By Roy & Harv Schmidt
Now that the Illinois High School Association has totally ruined America's Original March Madness (otherwise known as the state tournament) with the introduction of the four class system, there are no more significant in-season events than holiday tournaments. In fact, we believe they have become more important than ever, both from an evaluation and a recruiting standpoint.
Several other respected recruiting analysts have long told us that when it comes to regular season high school basketball, very little matters until the time holiday tournaments come around. We agreed with all of them then and we agree even more now.
Simply put, history has shown us that the overall quality of play is much poorer in the first month of the season leading up to the holiday tournaments. There are a number of factors that contribute to this. For one, many players have not yet hit their stride. This often tends to change right around the time that holiday tournaments begin. Also, while we would love to be able to say that every team and every individual plays hard all the time, any realist knows that is not the case. For whatever reason, many of them tend to play considerably harder and with a greater purpose come holiday tournament time. It may be that they believe that more is on the line, or perhaps they play to the level of competition.
Ah, the competition! That is something that is critical to us from an evaluation standpoint. The bottom line is that as editors and publishers of our own scouting service, we want to be able to evaluate players in environments which offer them the highest degree of competition. There is no question that all of the premier holiday tournaments in the state of Illinois offer that opportunity.
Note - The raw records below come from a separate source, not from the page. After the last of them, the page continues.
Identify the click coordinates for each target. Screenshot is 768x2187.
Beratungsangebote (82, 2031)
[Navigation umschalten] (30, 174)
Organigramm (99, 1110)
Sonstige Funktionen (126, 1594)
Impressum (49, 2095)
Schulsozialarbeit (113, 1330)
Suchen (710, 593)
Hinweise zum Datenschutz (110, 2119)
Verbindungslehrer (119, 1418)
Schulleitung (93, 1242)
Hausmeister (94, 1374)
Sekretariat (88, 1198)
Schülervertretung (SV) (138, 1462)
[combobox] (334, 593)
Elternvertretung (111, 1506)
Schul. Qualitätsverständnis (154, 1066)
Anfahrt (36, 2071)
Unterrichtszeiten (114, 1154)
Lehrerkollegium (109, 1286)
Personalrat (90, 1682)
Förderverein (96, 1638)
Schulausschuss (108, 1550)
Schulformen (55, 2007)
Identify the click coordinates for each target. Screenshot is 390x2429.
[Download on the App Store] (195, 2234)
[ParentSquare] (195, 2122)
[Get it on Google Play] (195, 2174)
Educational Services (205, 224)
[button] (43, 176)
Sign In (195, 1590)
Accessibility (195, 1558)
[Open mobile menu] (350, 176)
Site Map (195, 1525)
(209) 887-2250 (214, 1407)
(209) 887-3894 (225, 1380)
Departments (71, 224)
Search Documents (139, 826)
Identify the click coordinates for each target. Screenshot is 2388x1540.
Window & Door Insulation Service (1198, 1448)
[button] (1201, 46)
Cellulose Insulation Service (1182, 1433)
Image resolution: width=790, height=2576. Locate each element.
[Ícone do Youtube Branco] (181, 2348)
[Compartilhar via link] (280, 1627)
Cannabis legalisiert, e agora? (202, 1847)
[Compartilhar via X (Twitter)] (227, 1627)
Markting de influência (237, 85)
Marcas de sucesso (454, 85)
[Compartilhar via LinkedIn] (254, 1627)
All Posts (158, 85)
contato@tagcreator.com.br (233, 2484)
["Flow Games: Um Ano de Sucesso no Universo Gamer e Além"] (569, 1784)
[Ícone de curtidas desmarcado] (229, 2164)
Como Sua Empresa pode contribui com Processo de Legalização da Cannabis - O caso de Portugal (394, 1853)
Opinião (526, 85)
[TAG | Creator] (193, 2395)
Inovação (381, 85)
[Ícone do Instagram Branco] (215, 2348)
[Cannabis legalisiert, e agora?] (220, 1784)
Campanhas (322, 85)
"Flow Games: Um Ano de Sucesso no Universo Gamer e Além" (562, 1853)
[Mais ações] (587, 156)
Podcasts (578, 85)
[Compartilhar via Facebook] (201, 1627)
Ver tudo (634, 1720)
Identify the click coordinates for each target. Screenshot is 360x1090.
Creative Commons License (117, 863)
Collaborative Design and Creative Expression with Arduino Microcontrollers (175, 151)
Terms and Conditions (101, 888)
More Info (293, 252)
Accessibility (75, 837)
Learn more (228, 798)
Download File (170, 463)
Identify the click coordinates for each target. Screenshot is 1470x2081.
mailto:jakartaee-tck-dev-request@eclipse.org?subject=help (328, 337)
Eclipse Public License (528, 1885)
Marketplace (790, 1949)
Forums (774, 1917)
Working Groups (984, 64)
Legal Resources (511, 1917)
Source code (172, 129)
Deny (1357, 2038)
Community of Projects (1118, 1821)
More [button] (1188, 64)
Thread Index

Whether it be the Proviso West Holiday Tournament, the Pontiac Holiday Tournament, the Big Dipper Holiday Tournament, the Elgin Holiday Tournament, the State Farm Insurance Holiday Classic, the Pekin Holiday Tournament, the Centralia Holiday Tournament, or the Collinsville Holiday Tournament, all of them are capable of providing any true basketball junkie with either three or four days of basketball heaven at the end of the year.
While we are saying how important holiday tournaments are to scouts and talent evaluators, just imagine how valuable they are and what they mean to college coaches from a recruiting standpoint. In fact, with the exception of the July evaluation period, we will go as far as to say that holiday tournament time is the most crucial time of the year for any college recruiter.
Those who wish to dispute this need to do nothing more than examine the schedules of several college basketball programs who recruit the state of Illinois on a regular basis, something that we took the time to do before writing this blog. What do DePaul, Illinois State, Loyola, Marquette, Northern Illinois and Notre Dame all have in common? After December 22, none of them have a game scheduled until December 29. The majority of the top holiday tournaments in Illinois run from December 26-29. Northwestern, meanwhile, does not play a single game whatsoever between December 20 and January 2.
There are certainly a number of factors as to why these teams have scheduled this way, but one big reason is because all of them want to be able to see as many recruits as possible during the time of the holiday tournaments. And the period from December 26-29 makes it convenient for them to do so. Although division one college coaches cannot be in the gym on December 26, they still have three full days from December 27-29 to see a high number of potential recruits either under one roof or at locations within sufficient driving distance from one another. While all of the aforementioned programs as well as countless others will undoubtedly spend at least one day at Proviso West, many of them are certain to hit any of the other top holiday tournaments in Illinois as well.
Now that the state tournament has become totally watered down due to the expansion to four classes and many of the traditional rivalries that we have been used to seeing in March are now gone thanks to the efforts of the IHSA, the holiday tournaments are the best there is when it comes to high school basketball in Illinois. This is primarily because they are virtually the one thing (maybe the only thing) that has been able to continue in its original form and therefore remains unblemished. Unlike the state tournament, we can only hope that is something that never changes.